What the task asks
Skip the pictures and retype exactly the lines from the one holding "Instruction: Click the GPA value 3.02" through the end of the entries.

[Stored items]
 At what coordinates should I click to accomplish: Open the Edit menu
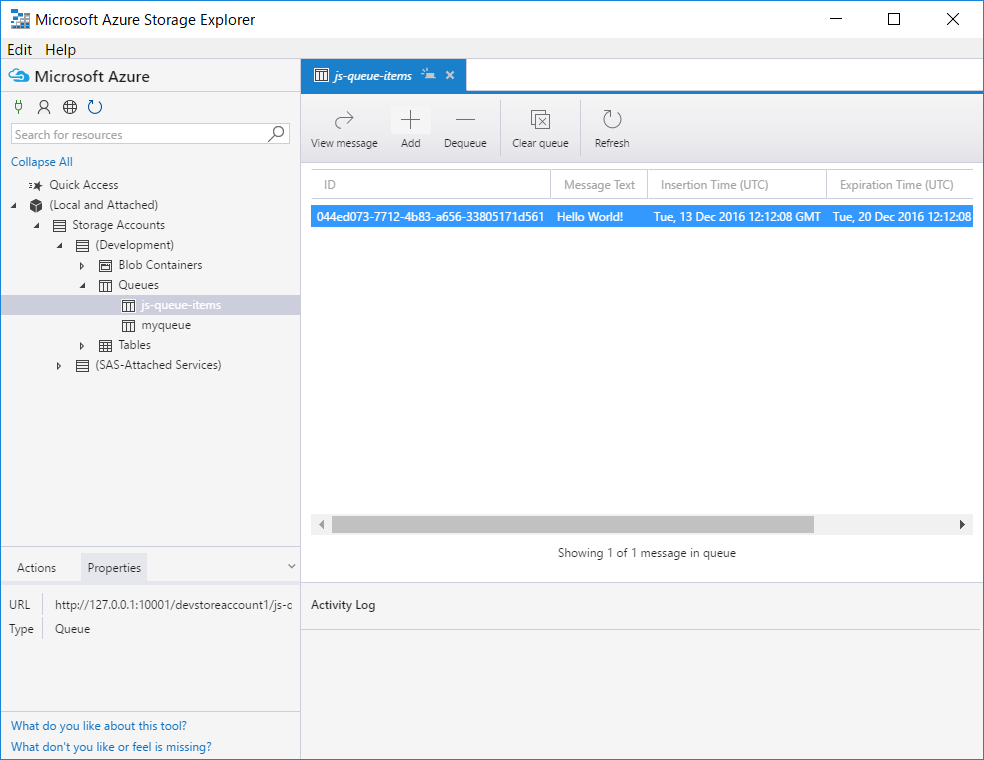pyautogui.click(x=19, y=49)
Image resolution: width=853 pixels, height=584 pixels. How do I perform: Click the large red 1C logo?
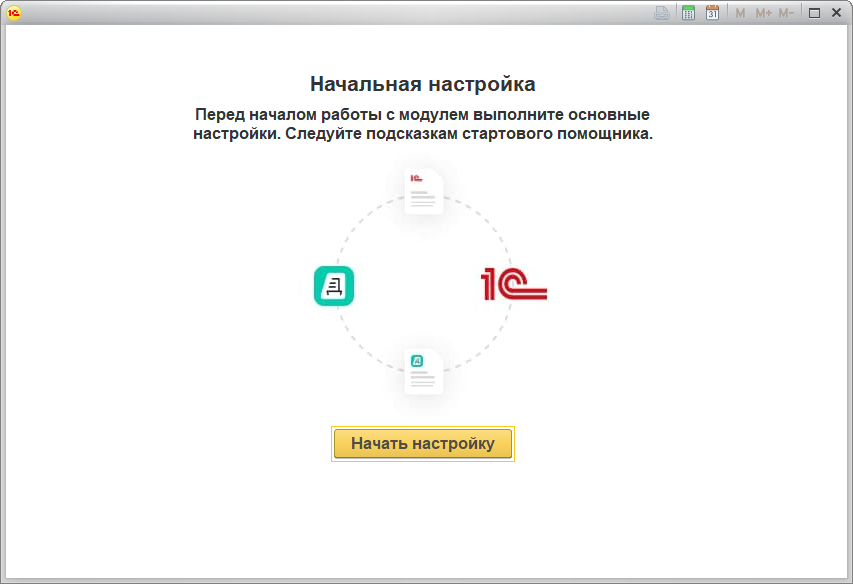point(514,285)
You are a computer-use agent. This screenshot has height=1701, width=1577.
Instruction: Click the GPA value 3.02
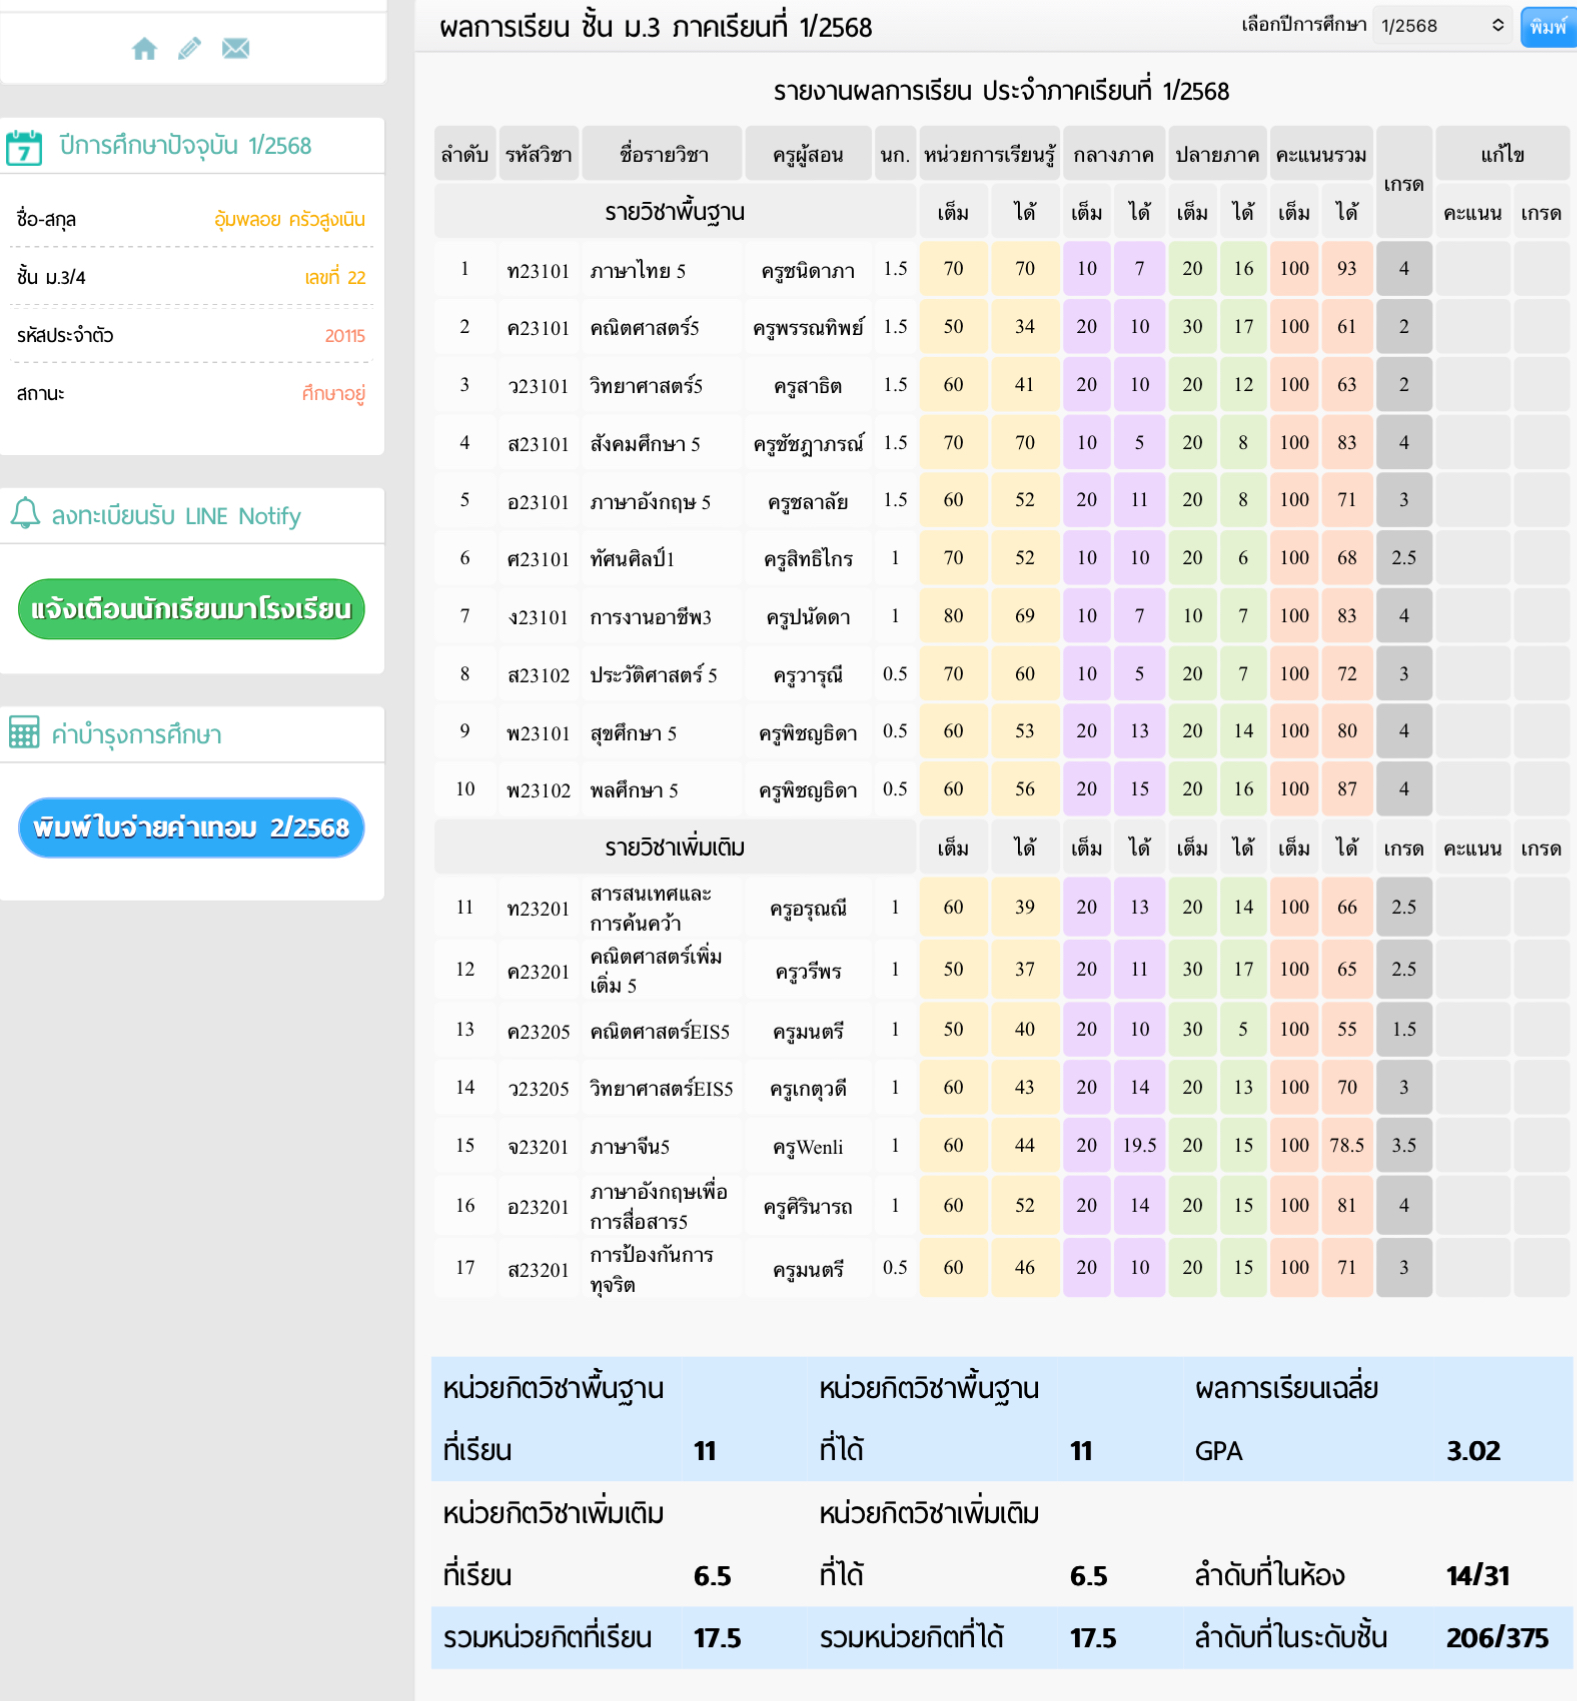pyautogui.click(x=1473, y=1451)
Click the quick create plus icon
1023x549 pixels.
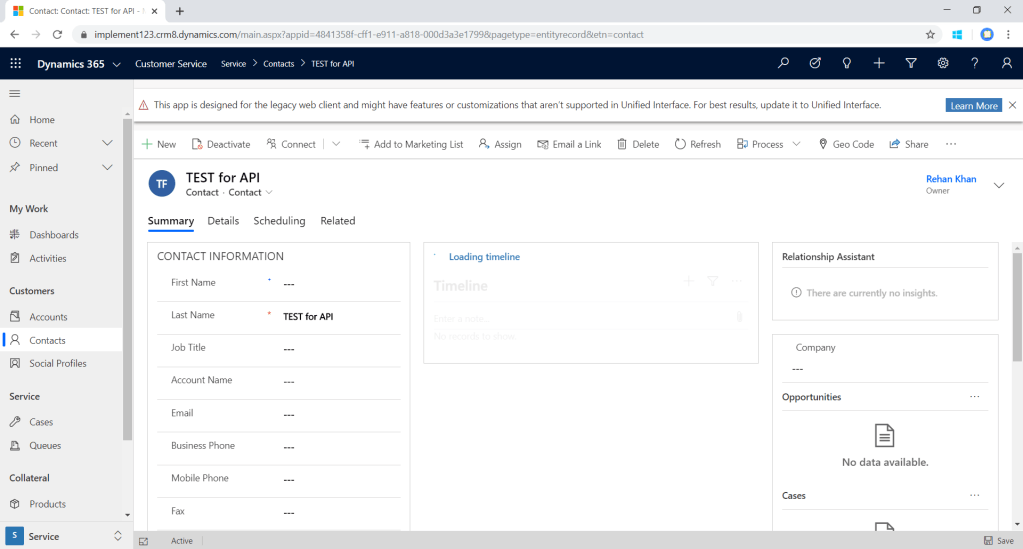879,63
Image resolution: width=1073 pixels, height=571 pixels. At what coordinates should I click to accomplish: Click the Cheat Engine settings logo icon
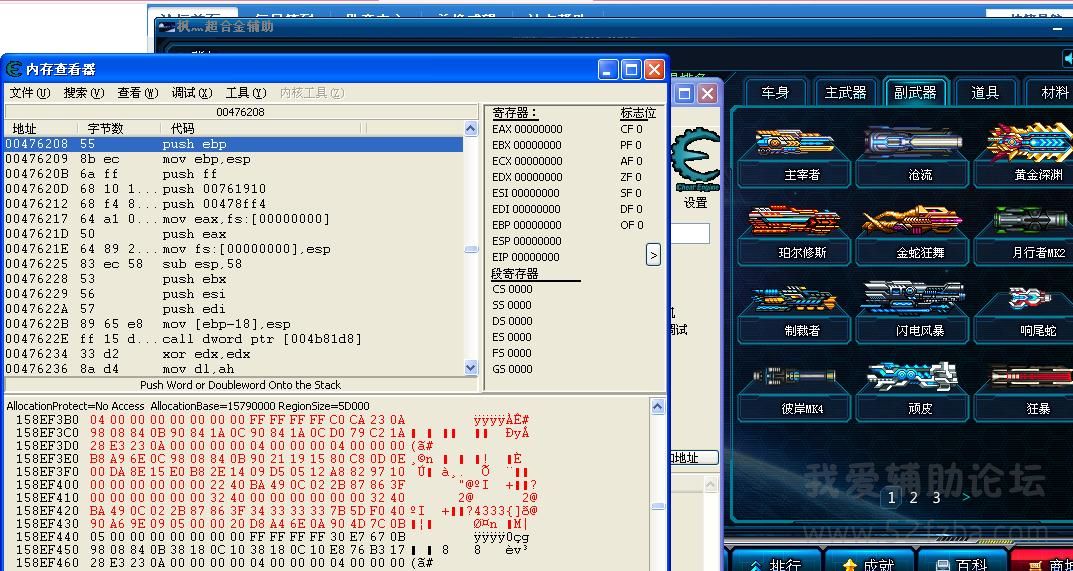click(x=696, y=160)
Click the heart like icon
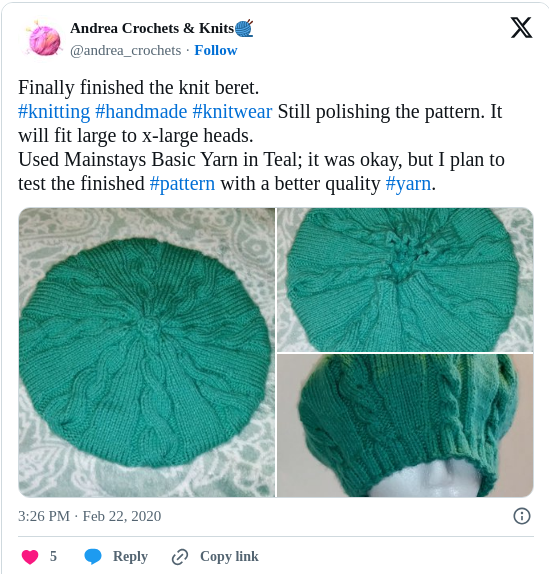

Exercise output
Instruction: Click the GPA value 3.02
pyautogui.click(x=1473, y=1451)
Click the quick create plus icon
1023x549 pixels.
879,63
Image resolution: width=1073 pixels, height=571 pixels. At what coordinates should I click to accomplish: Click the Cheat Engine settings logo icon
click(x=696, y=160)
Click the heart like icon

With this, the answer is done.